START RECORDS SUPPLIED
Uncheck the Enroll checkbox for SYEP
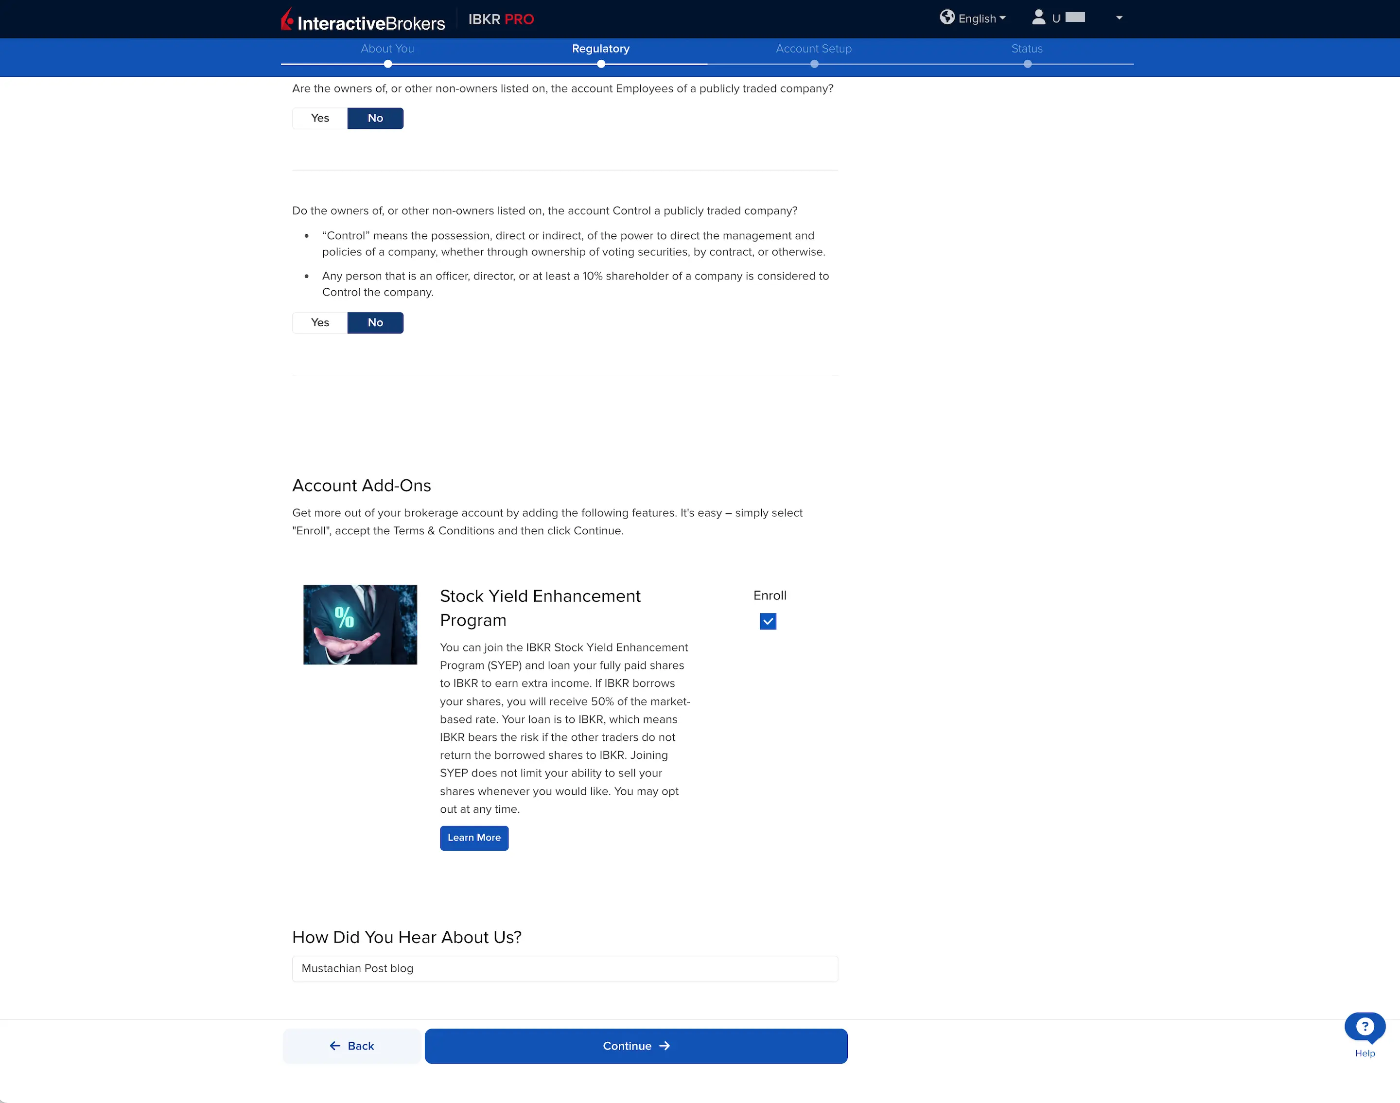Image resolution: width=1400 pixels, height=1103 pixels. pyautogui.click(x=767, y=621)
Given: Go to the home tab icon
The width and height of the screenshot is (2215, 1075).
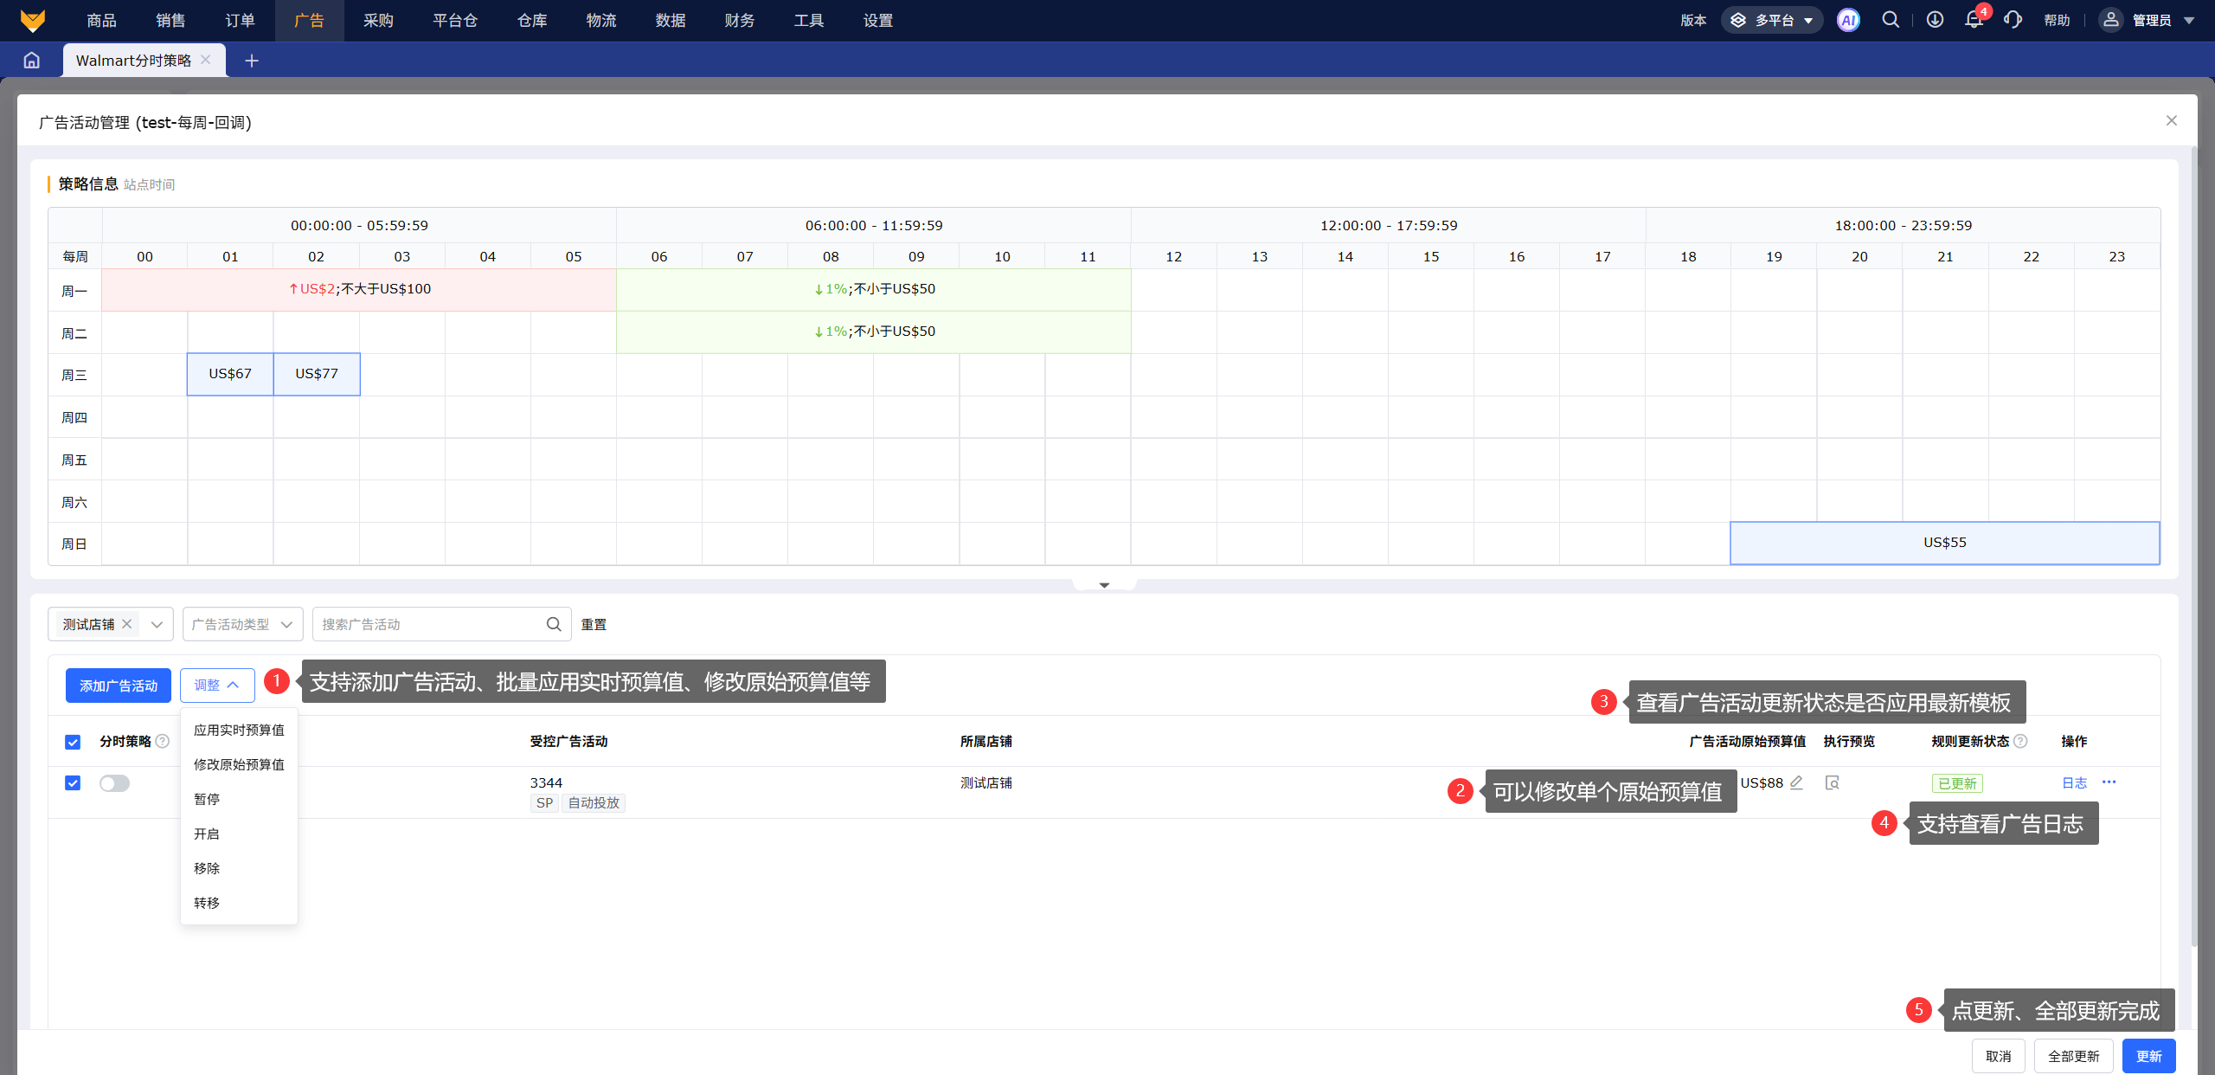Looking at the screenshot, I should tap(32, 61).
END RECORDS SUPPLIED
WORK TO COMPLETE. Since the pictures are not wanted, transcribe the rest of the listing above exactly.

THE COMPLETED TASK.
Uncheck the Enroll checkbox for SYEP
Image resolution: width=1400 pixels, height=1103 pixels. pyautogui.click(x=767, y=621)
Given: Go to the home tab icon
The width and height of the screenshot is (2215, 1075).
Looking at the screenshot, I should tap(32, 61).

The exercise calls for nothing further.